IBM Makes $2.1B Software Grab
"I think most customers still wonder about the big picture and how it all fits," Forrester analyst Nate Root said. "IBM has some big integration challenges ahead but seems to have a blueprint for making it work."
IBM has struck a deal to buy Rational Software for US$2.1 billion, continuing a lengthy acquisition spree that has focused on the software industry in recent months.
Under terms of the deal, IBM will pay $10.50 in cash for each outstanding share of Rational stock, a 29 percent premium over Thursday’s closing price. The deal is expected to close in the first half of 2003.
Rational makes development tools that are used to customize software running a host of devices, ranging from mobile phones and routers to cars.
IBM said the acquisition is part of its larger strategy to create a market for what it calls on-demand computing. Rational will become a division of the IBM software group, alongside WebSphere, Lotus, Tivoli and DB2.

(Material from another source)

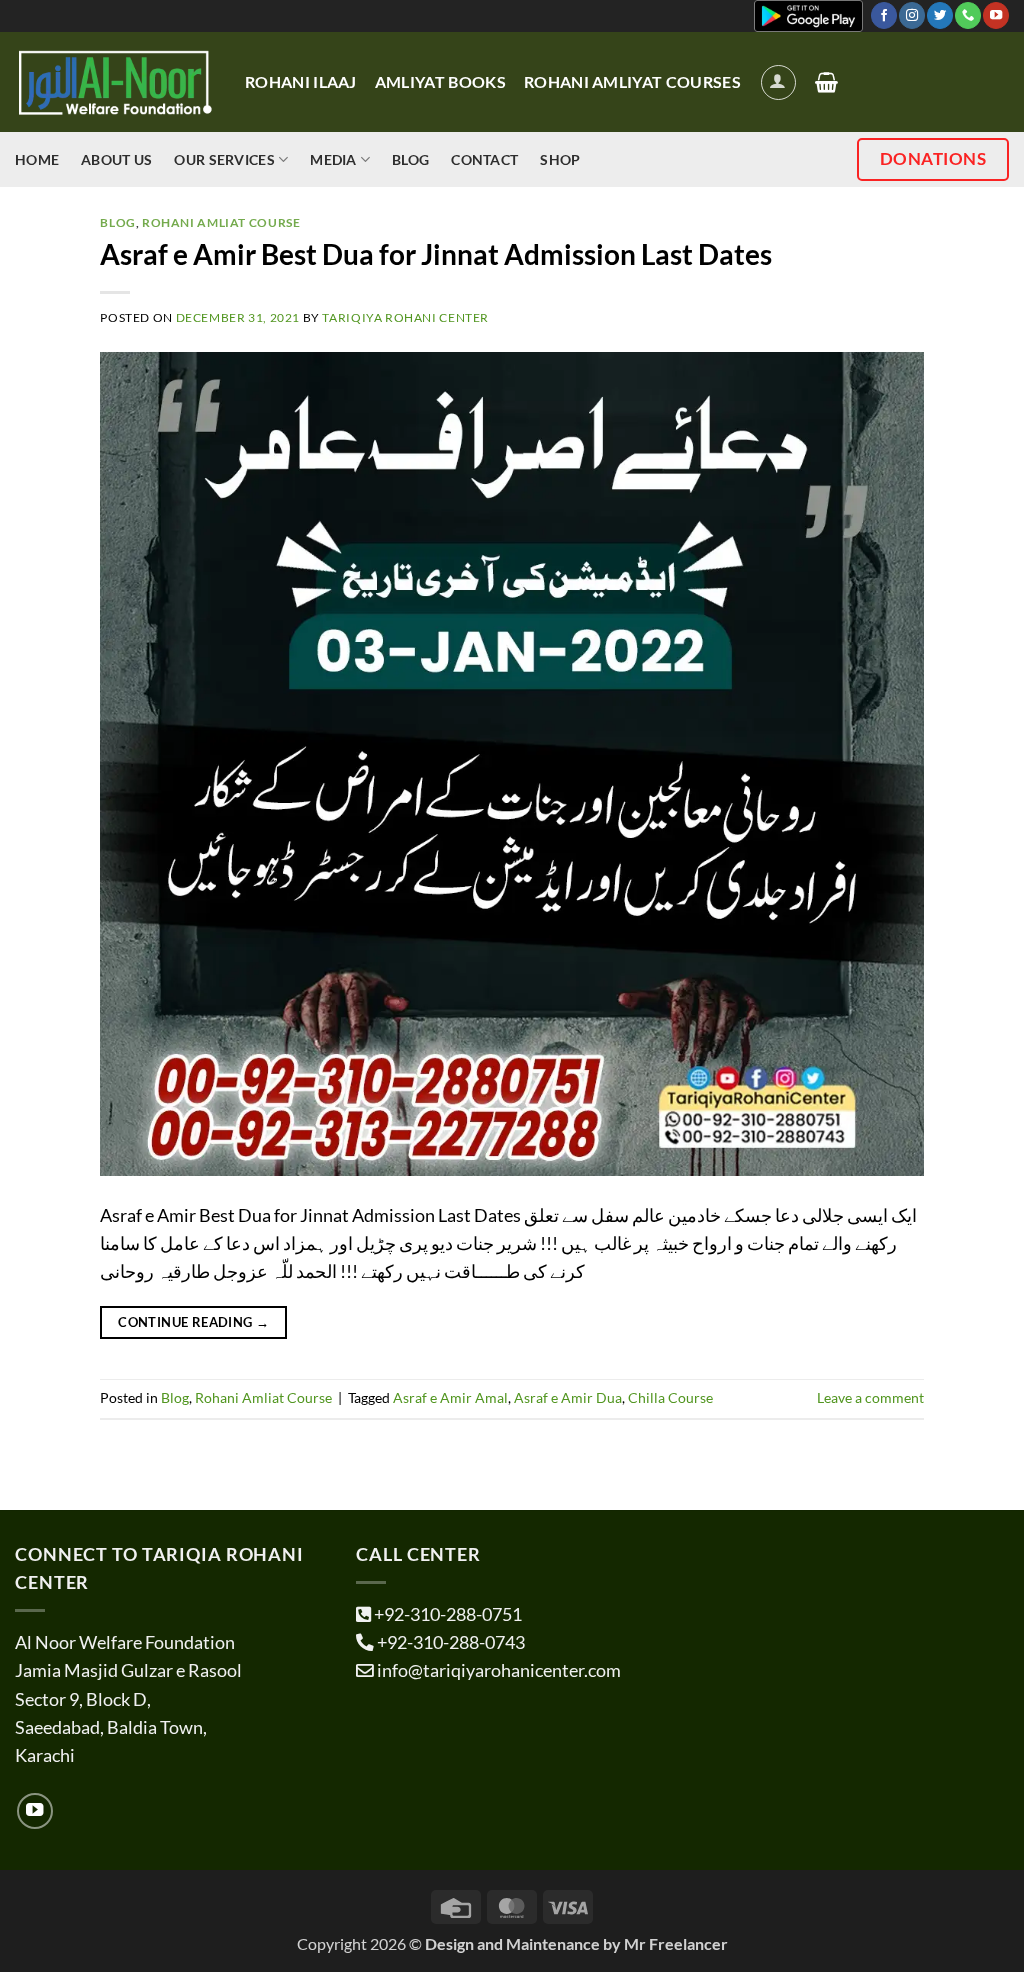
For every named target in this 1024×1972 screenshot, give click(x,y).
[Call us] (968, 15)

IBM Software Group vice president Steve Mills said both the software industry and customers are "demanding software that is based on open industry standards and enables integration. This is an important aspect of IBM's On Demand strategy."
IBM said it is already a Rational user and that 98 of the top 100 companies in the United States also use the company's products.
IDC has predicted that the potential market for application development software will be worth $9 billion this year and will reach $15 billion within four years.
Sum and Parts
The purchase of Rational follows IBM's acquisitions of two privately held software concerns earlier this fall. The tech giant bought security management firm Access360 to boost its Tivoli line of products, and it grabbed business process modeling company Holosofx to beef up its WebSphere offerings.
Forrester Research analyst Nate Root told the E-Commerce Times that although all of IBM's purchases make sense, challenges remain when it comes to bringing them together into a market force.
"I think most customers still wonder about the big picture and how it all fits," Root said. "IBM has some big integration challenges ahead but seems to have a blueprint for making it work."
Buying and Selling
Big Blue's software-buying spree follows its earlier purchases in the consulting space. The company acquired PwC's consulting division in July for $3.5 billion and bought Internet consultancy Mainspring for $80 million.
The latest buying will be offset at least in part by IBM's sale of its hard disk drive business to Hitachi for just over $2 billion.